Like the Lone Wolf modified magazine, I concentrated squeezing about 5/8 of an inch below the front top and at the front half of the magazine, though when I was done, I noticed that my vise jaw marks were not as dispersed as those on the magazine that they squeezed. During the procedure, I left the magazine in the vise for an hour, or hours, before it was removed and measured.

When in the vise, and the magazine was slowly squeezed until the gap between the feed lips was .275 inches. They sprung back to .360 inches when it was removed. When squeezed until the gap was .250 inches, it sprung back to .358 inches. When squeezed to .225 inches, it sprung back to .355 inches. I stopped there. After several trips to the range and using this magazine about 15 times, the lips spread a little and ended up at .358 inches.

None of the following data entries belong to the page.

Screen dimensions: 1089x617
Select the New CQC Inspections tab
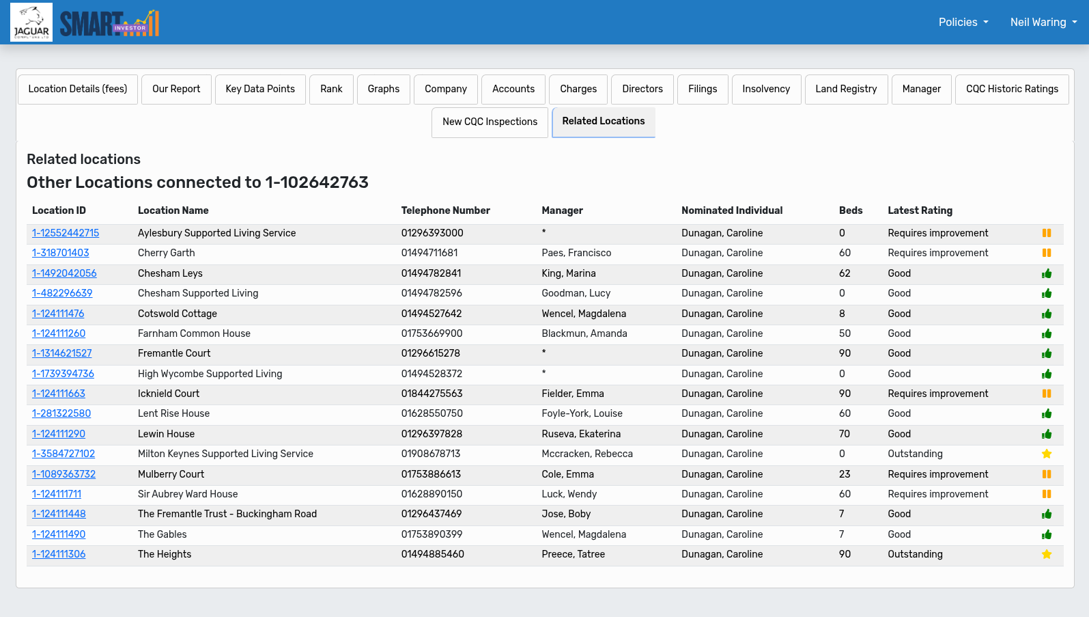coord(490,122)
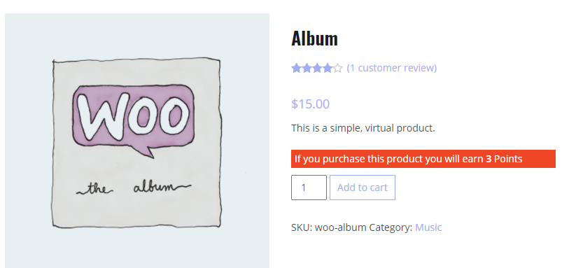Click the product description text
576x268 pixels.
coord(363,129)
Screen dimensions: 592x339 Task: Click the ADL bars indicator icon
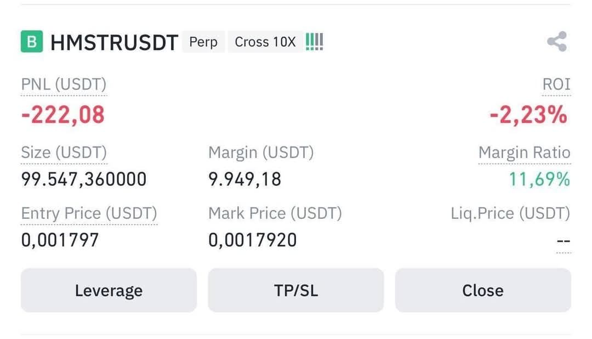point(314,42)
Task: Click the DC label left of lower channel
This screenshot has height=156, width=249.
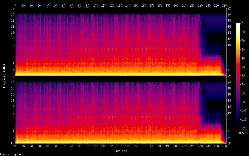Action: pos(12,143)
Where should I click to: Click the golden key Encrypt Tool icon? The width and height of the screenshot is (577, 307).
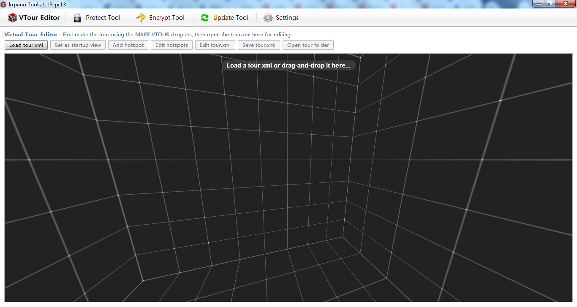pyautogui.click(x=141, y=18)
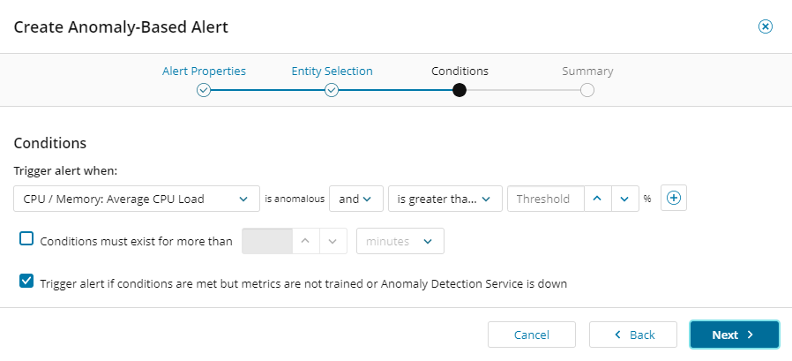
Task: Go to the Entity Selection step
Action: click(x=332, y=71)
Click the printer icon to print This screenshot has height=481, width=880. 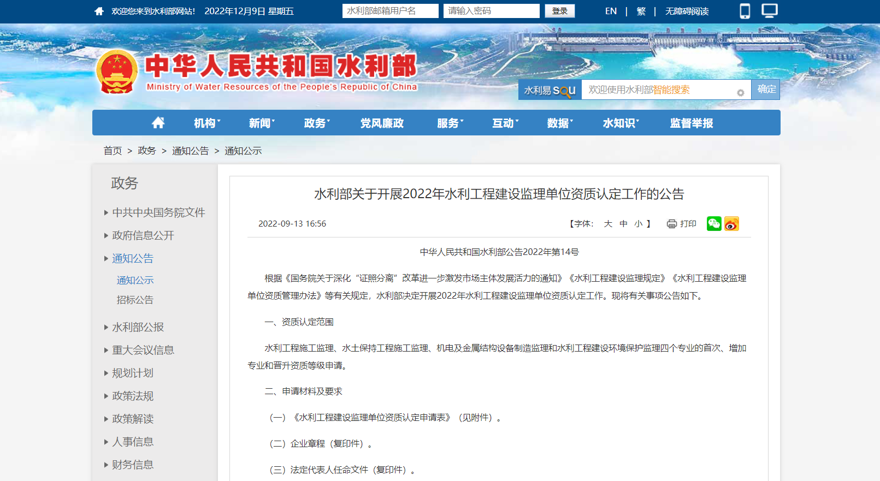672,224
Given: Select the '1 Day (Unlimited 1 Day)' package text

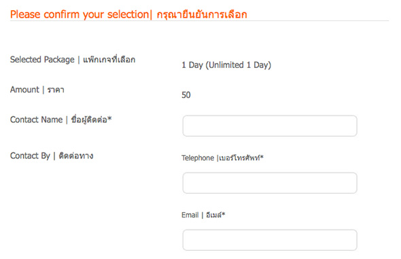Looking at the screenshot, I should [226, 65].
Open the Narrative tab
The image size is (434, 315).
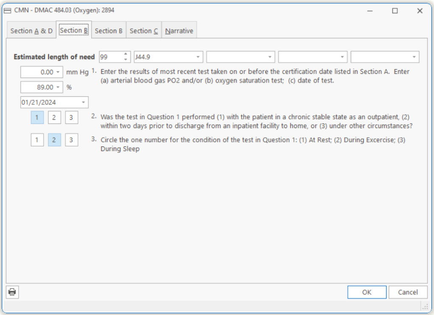pyautogui.click(x=179, y=31)
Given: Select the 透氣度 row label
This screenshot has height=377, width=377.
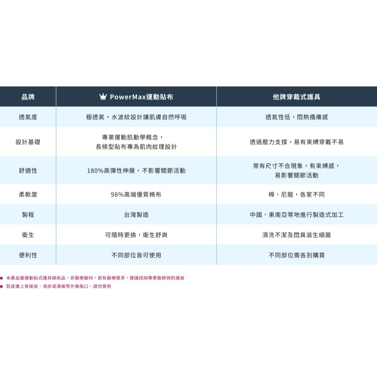Looking at the screenshot, I should pyautogui.click(x=28, y=117).
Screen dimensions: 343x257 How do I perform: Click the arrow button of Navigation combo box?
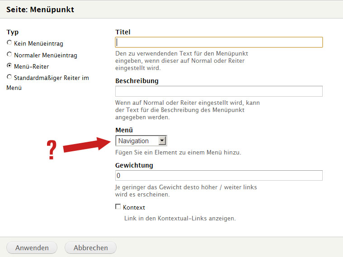163,141
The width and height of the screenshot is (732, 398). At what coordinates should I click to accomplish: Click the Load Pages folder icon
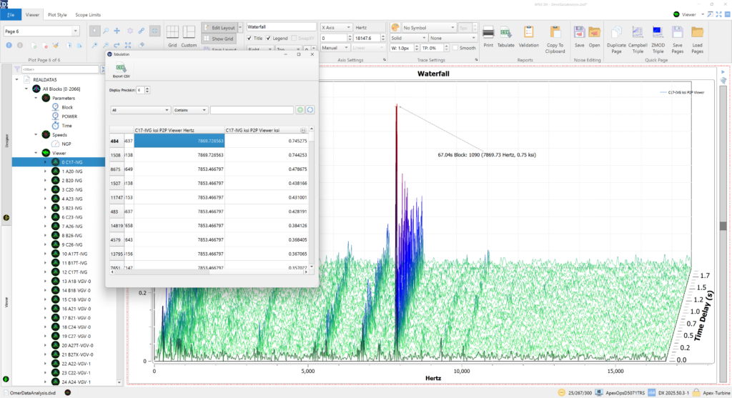pos(697,32)
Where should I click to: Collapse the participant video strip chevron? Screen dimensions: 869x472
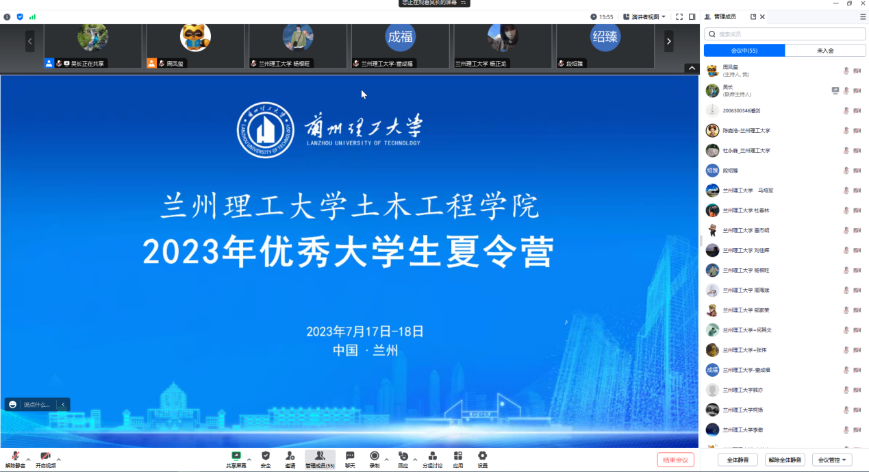[691, 68]
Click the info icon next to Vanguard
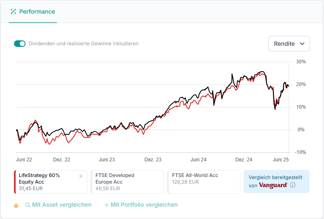Image resolution: width=324 pixels, height=219 pixels. point(293,185)
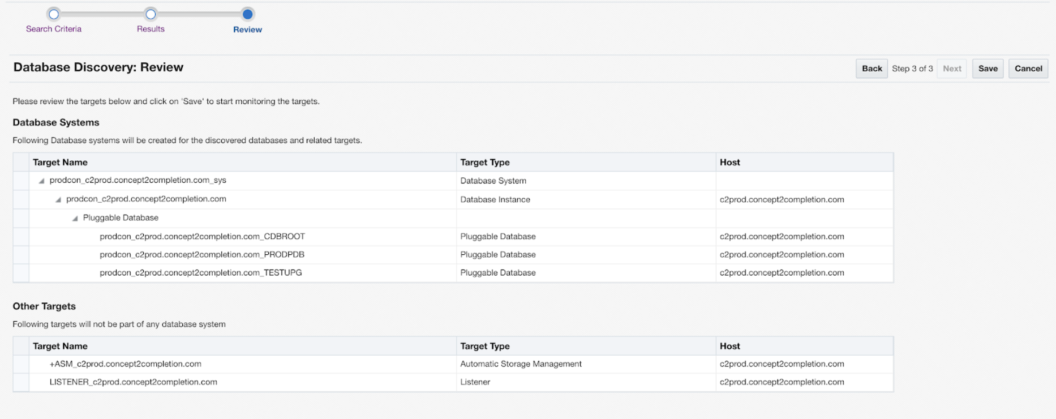Select the +ASM_c2prod target row

125,364
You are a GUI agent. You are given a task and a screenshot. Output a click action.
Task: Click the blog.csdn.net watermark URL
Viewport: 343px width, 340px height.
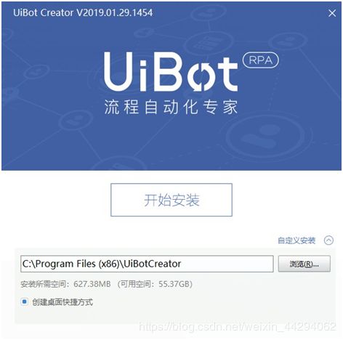coord(238,326)
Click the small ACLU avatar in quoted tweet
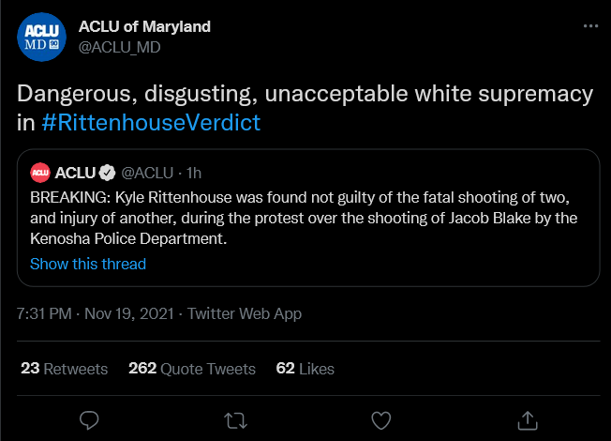This screenshot has height=441, width=611. pos(40,172)
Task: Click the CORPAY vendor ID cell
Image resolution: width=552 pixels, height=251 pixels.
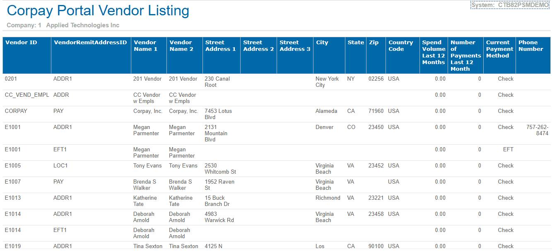Action: [x=16, y=111]
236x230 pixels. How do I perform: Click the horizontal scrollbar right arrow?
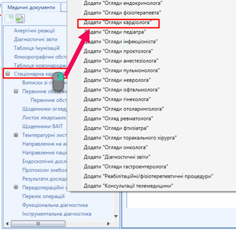[x=108, y=224]
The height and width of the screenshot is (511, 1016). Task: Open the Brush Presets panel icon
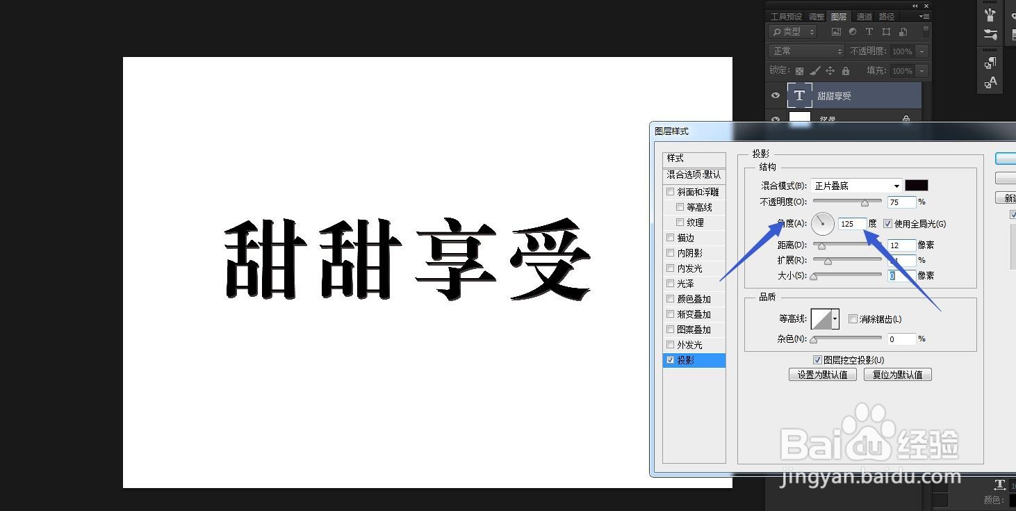point(990,14)
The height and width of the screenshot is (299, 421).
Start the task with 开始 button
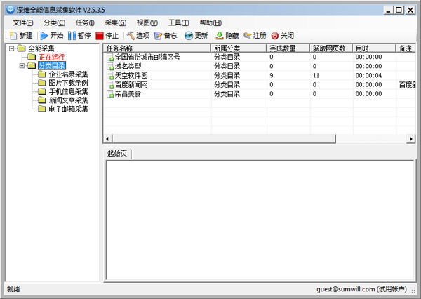pos(52,35)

These measurements should not be considered absolute. That is, if you squeeze your magazine until the gap between the feed lips is .250 inches, it might spring back to a different width than mine did. How much the gap changes might also depend on exactly where it is squeezed. So, go slowly and gradually and take measurements to monitor progress.

After all my monkeying around with the magazines, the gap between the feed lips of the two magazines that were squeezed was .346 inches (Lone Wolf) and .358 inches (my work). The unsqueezed magazine had a gap of .353 inches (lips bent with punch). These measurement are made when they are disassembled. The lips will spread just a little when the follower and spring are in place because they are under spring pressure. There was no apparent difference in the feeding reliable of these three magazines when they were equipped with a bent follower spring.

I will continue to tinker with them to see if I can achieve 100 percent reliability. However, they were nearly perfect, and sometimes I could use them up to 10 times before I would get a malfunction. Still, perfection is the goal.

Summary

The 9x23 Winchester is a very powerful cartridge but is rarely chambered in currently manufactured pistols, except on special request. It is generally associated with 1911-type pistols and is well suited to target shooting, plinking, hunting and self-defense. Factory 9x23 Winchester ammunition can be difficult to find sometimes, but it certainly lives up to its potential. Handloaders can take full advantage of this round to produce high-performance ammunition with their favorite bullet.

The ability to chamber a Glock for this potent round offers Glock fans a way to enjoy all that the 9x23 Winchester has to offer. The rechambered Lone Wolf barrel was accurate and produced impressive speeds with its 6-inch length. Fans of the 10mm will argue that the 9x23 Winchester comes up short when comparing similar bullet weights and needs a longer barrel. True, but this does not diminish the impressive performance of the 9x23. It shoots flat and hits hard in the Glock conversion.

You might be one of the fortunate individuals who gets reliable feeding from unmodified magazines. If not, the magazine might need minor modification. The most effective modification for my magazines was by bending the magazine spring combined with narrowing the feed lips either by bending the feed lips themselves or by squeezing the magazine body.

Disclaimer :The author and publisher are not responsible for mishaps of any kind which might occur from the use of this data in developing your handloads. It is the user's responsibility to follow safe handloading guidelines to develop safe ammunition. You use this data at your own risk. No responsibility for the use or safety in use of this data is assumed or implied.